There are many other methods of measuring cardiac output nowadays, but the most accurate are those which use some form of
Bioimpedance - this method was described by Kubicek et al in 1966 and has recently been reviewed by Critchley (1998). It has the advantages of providing continuous cardiac output measurement at no risk to the patient. A small high frequency current is passed through the thorax from a pair of spot electrodes stuck to the skin. Sensing electrodes are used to measure the changes in impedance within the thorax; the normal value for an adult is 20-48 ohms at a frequency of 50-100 Hz. Contraction of the heart produces a cyclical change in transthoracic impedance of about 0.5%, unfortunately giving a rather low signal to noise ratio. Although the method has been reported to give accurate results in normal subjects several studies have shown it to be too inaccurate for use in critically ill patients eg. Genoni et al (1998), Marik et al (1997) and Imhoff et al (2000).
Echocardiography - transoesophageal echocardiography (TOE) provides diagnosis and monitoring of a variety of structural and functional abnormalities of the heart (for review see Poelaert et al. (1998). It can be used to derive cardiac output from measurement of blood flow velocity by recording the Doppler shift of ultrasound reflected form the red blood cells.
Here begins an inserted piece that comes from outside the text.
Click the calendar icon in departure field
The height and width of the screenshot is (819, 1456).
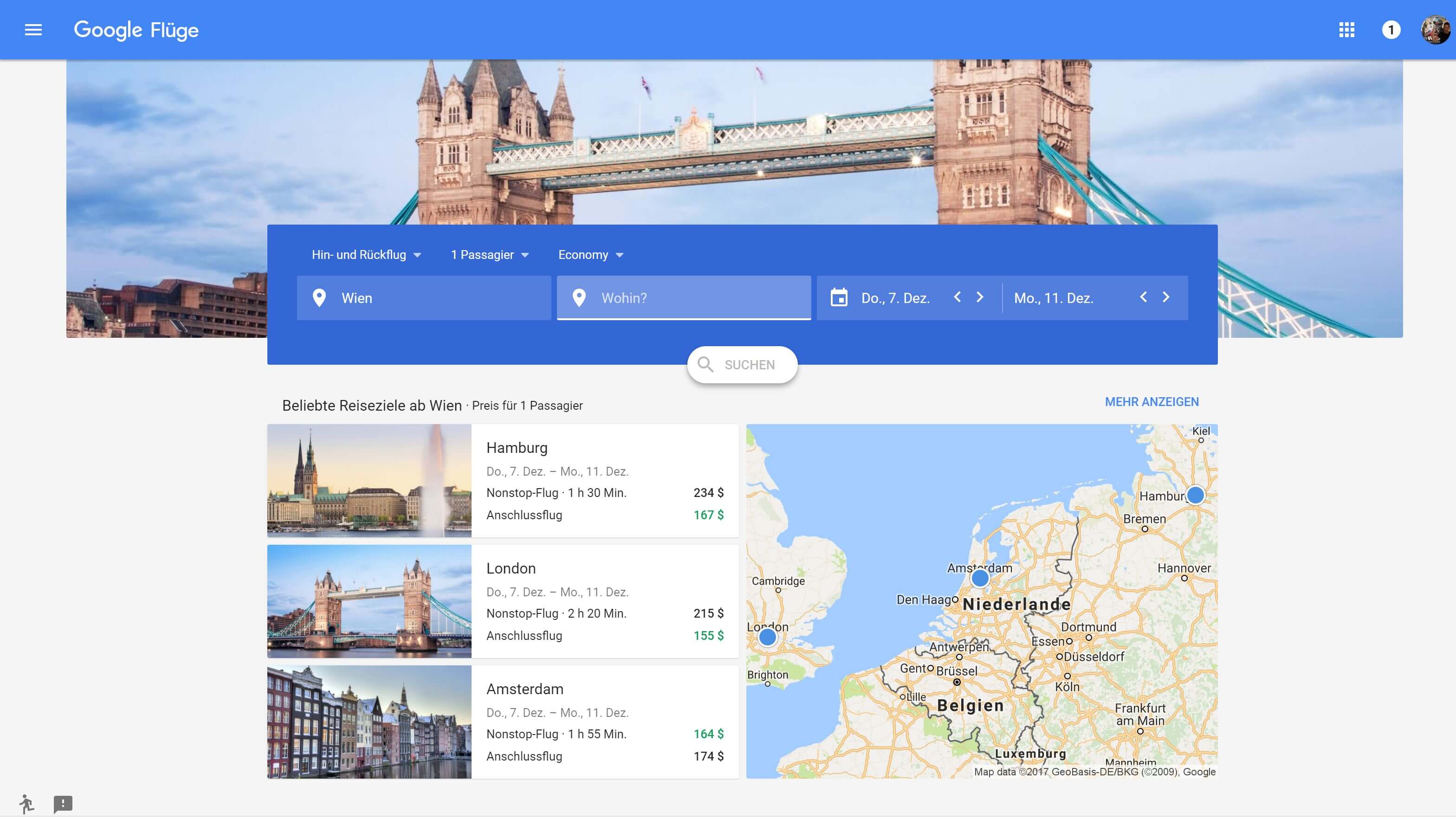click(839, 298)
The time velocity integral, which is the integral of instantaneous blood flow velocities during one cardiac cycle, is obtained for the blood flow in the left ventricular outflow tract (other sites can be used). This is multiplied by the cross-sectional area and the heart rate to give cardiac output. In a study of patients having coronary artery revascularisation (Krishnamurthy et al 1997), the authors concluded that 'undue reliance placed on the absolute values may be unwise'. Others have compared TOE with thermodilution and reported agreements ranging from good (Perrino et al 1998) to poor (Estagnasie et al 1997). The main disadvantages of the method are that a skilled operator is needed (Lefrant et al 1998), the probe is large and therefore heavy sedation or anaesthesia is needed, the equipment is very expensive and the probe cannot be fixed so as to give continous cardiac output readings without an expert user being present.
Pulse Contour analysis
In 1904 Erlanger and Hooker stated "Upon the amount of blood that is thrown out by the heart during systole then, does the magnitude of the pulse-pressure in the aorta depend". Although as early as 1947 (Hamilton and Remington 1947) a good correlation was found between stroke volume measured by dye injection and by analysis of the arterial pressure waveform the method is still slow to gain clinical acceptance. The method has been developed further (eg Jansen, Wesseling et al 1990) and a clinical device is now available (Pulsion PiCCO) which is calibrated by arterial thermodilution . Several abstracts have described promising results, but in a recent paper it was shown that increasing systemic vascular resistance by infusion of phenylephrine caused the PiCCO device to overread (Rödig et al., 1999).